Herman Cain
Herman Cain will not end his presidential campaign in response to the allegation that he had a 13-year extramarital affair, he said in a defiant speech in Dayton, Ohio, on Wednesday. Reuters

Herman Cain will not end his presidential campaign in response to the allegation that he had a 13-year extramarital affair, he said in a defiant speech in Dayton, Ohio, on Wednesday.

The American people are going to raise some Cain in 2012, he told a cheering audience of several hundred supporters. They want you to believe that we can't do this. They want you to believe that with enough character assassination on me, I will drop out. Well, the American people have a different idea.

It is unclear whether the American people have as much faith in Cain as he portrays. In late October, he had 30 percent support in a Quinnipiac poll. This month, after a series of allegations that he sexually harassed National Restaurant Association employees in the 1990s, he has just 14 percent in the same poll -- and that was before Ginger White came forward with her claim of a 13-year affair.

Cain is planning to hold a press conference in Manchester, N.H., at 8 p.m. on Wednesday, and his New Hampshire field director, Charlie Spano, told The Boston Herald that Cain was still in it to win it.
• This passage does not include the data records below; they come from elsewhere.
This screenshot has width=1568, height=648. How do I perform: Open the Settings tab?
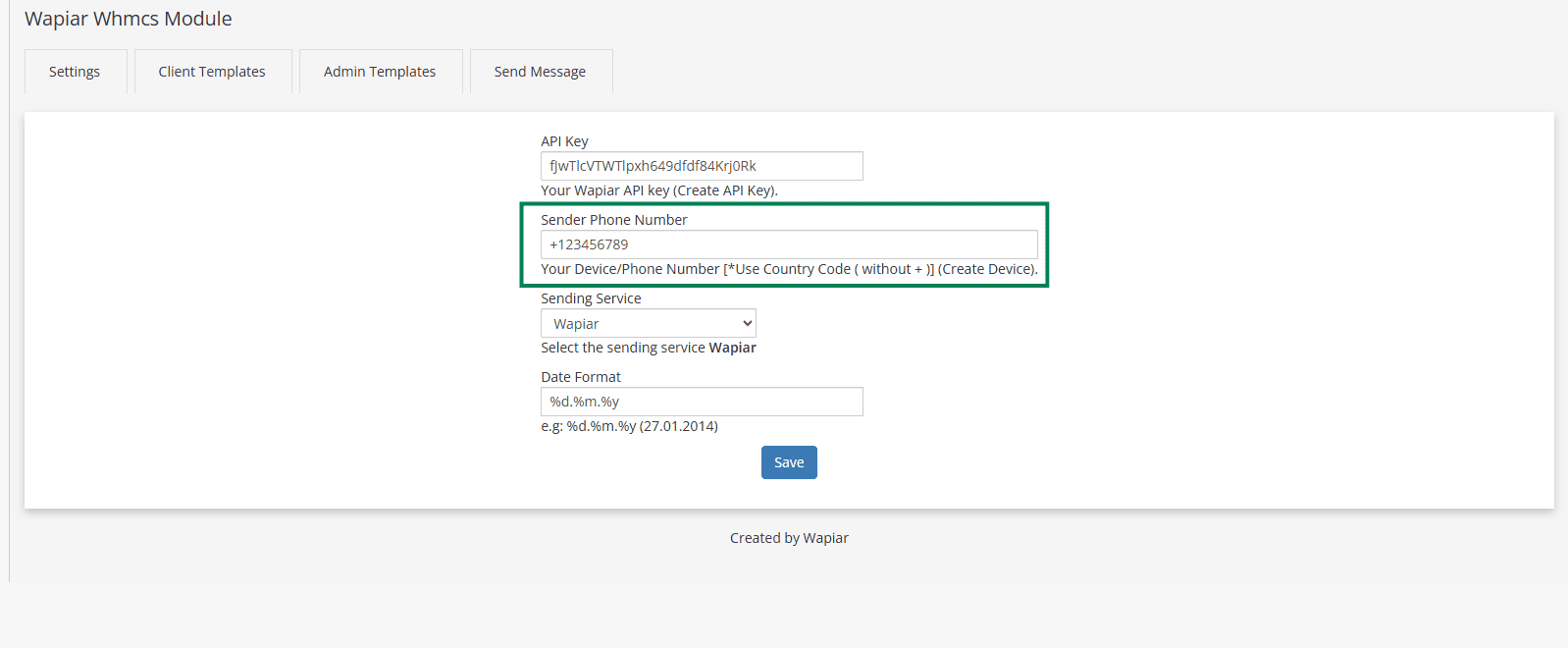(x=75, y=72)
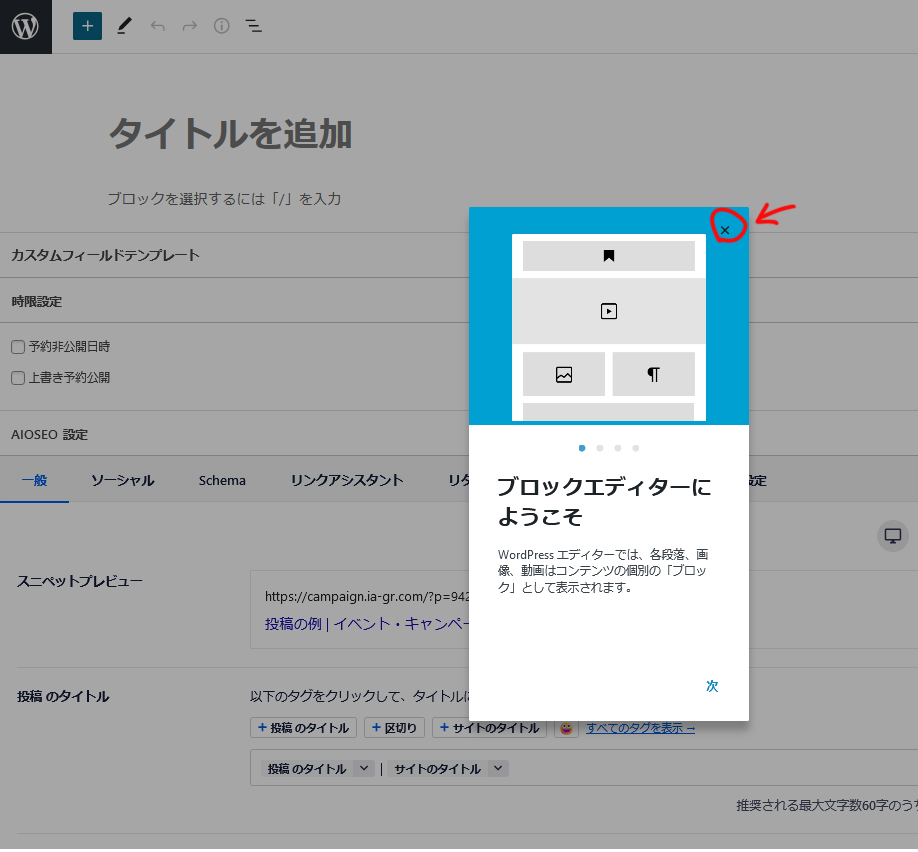This screenshot has width=918, height=852.
Task: Click the 次 button in welcome guide
Action: [x=712, y=686]
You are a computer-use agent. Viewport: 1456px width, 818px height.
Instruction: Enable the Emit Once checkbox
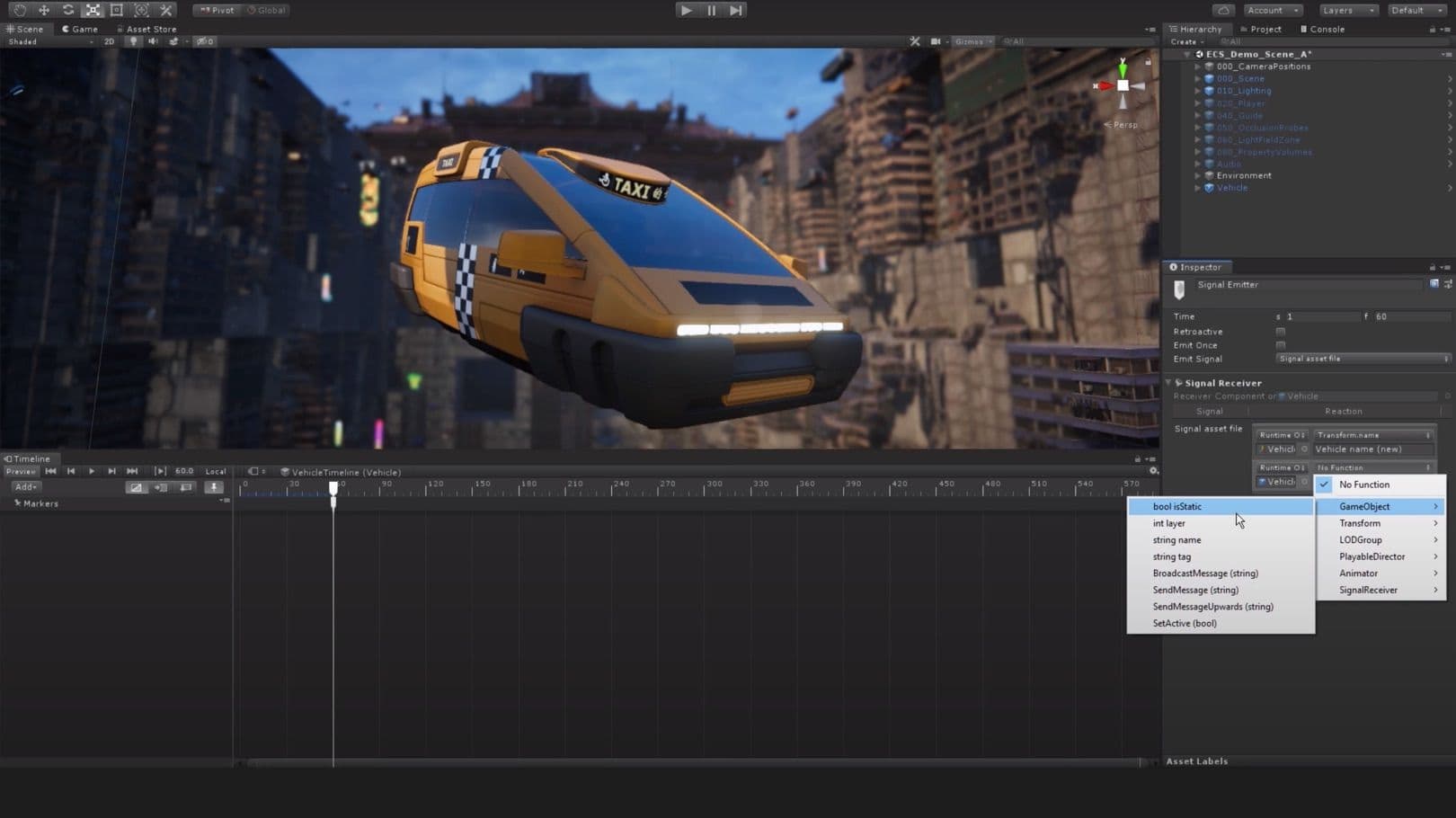pos(1281,345)
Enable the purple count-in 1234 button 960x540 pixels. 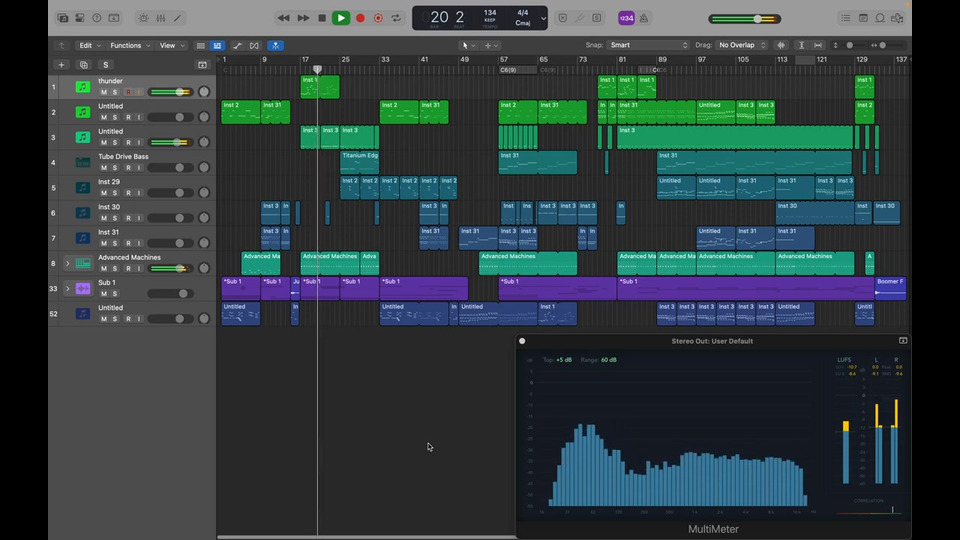point(626,18)
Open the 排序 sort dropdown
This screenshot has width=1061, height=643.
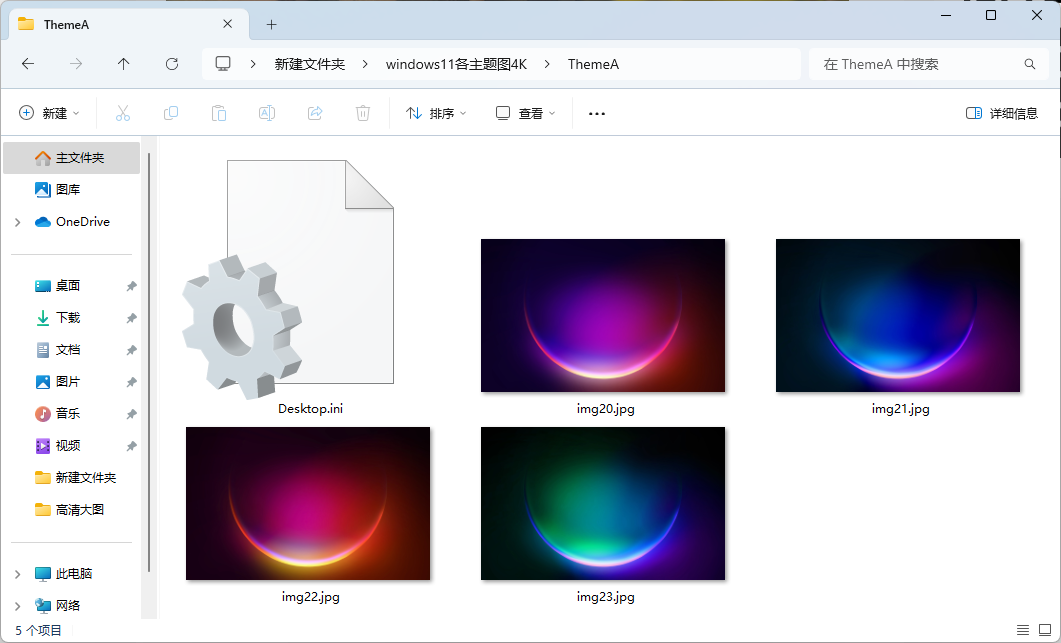[436, 113]
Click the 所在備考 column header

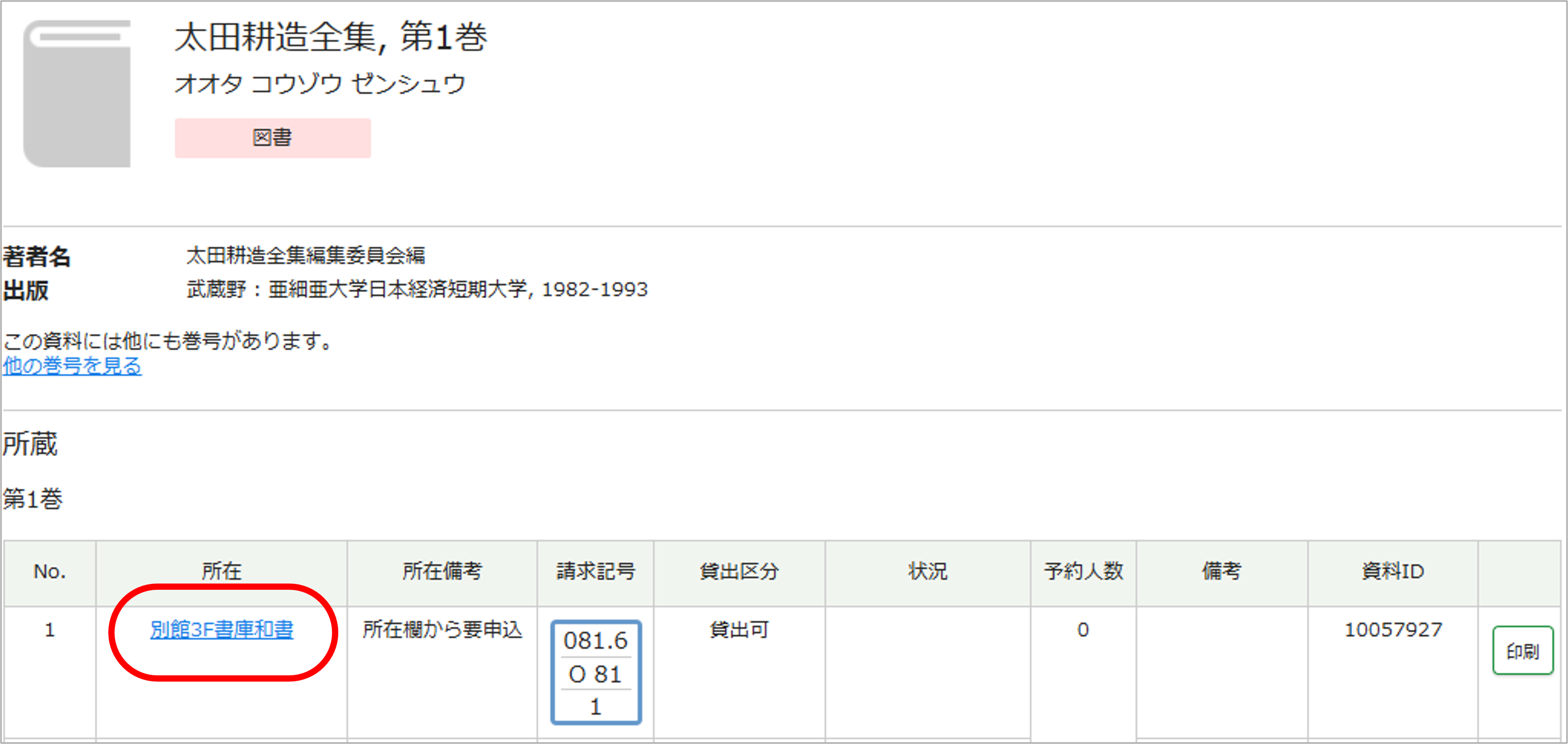coord(442,571)
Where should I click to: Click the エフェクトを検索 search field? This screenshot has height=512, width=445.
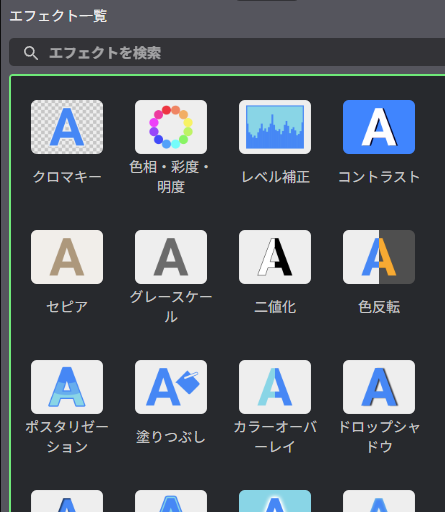pyautogui.click(x=227, y=53)
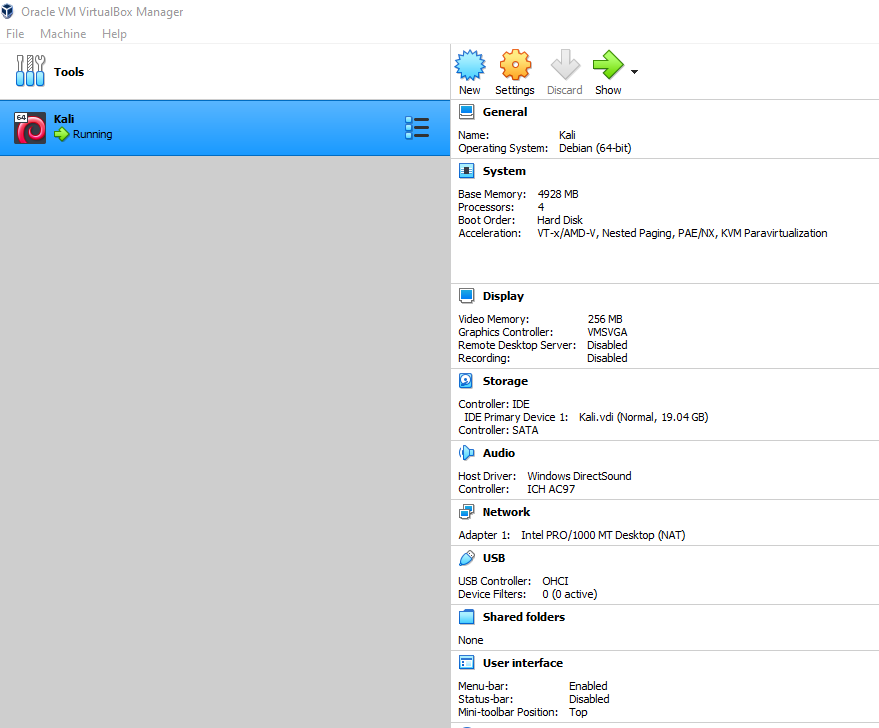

We've reached out to as many volunteers as possible, and they can meet Mr. Cain and reconnect, Spano said. More people have expressed support for Mr. Cain in the last few days than ever before.

This was an odd statement given that Cain is polling in the single digits in New Hampshire, down from a high of 24 percent in mid-October.

That's not to say that Cain doesn't still have his supporters. It was clear from his appearance in Ohio that there are many voters who will stick with him regardless of what allegations come out.

Look, a lot of people in office haven't had the most squeaky clean morals -- not that I'm saying there's any truth to what's been out there, one voter, Steve Fields, 48, told The New York Times. We're looking for someone different to lead this country, and I think he's the one to do it.

But it is equally clear from the polls that the number of such voters is limited, and Cain's prospects of winning the nomination seem slimmer every day.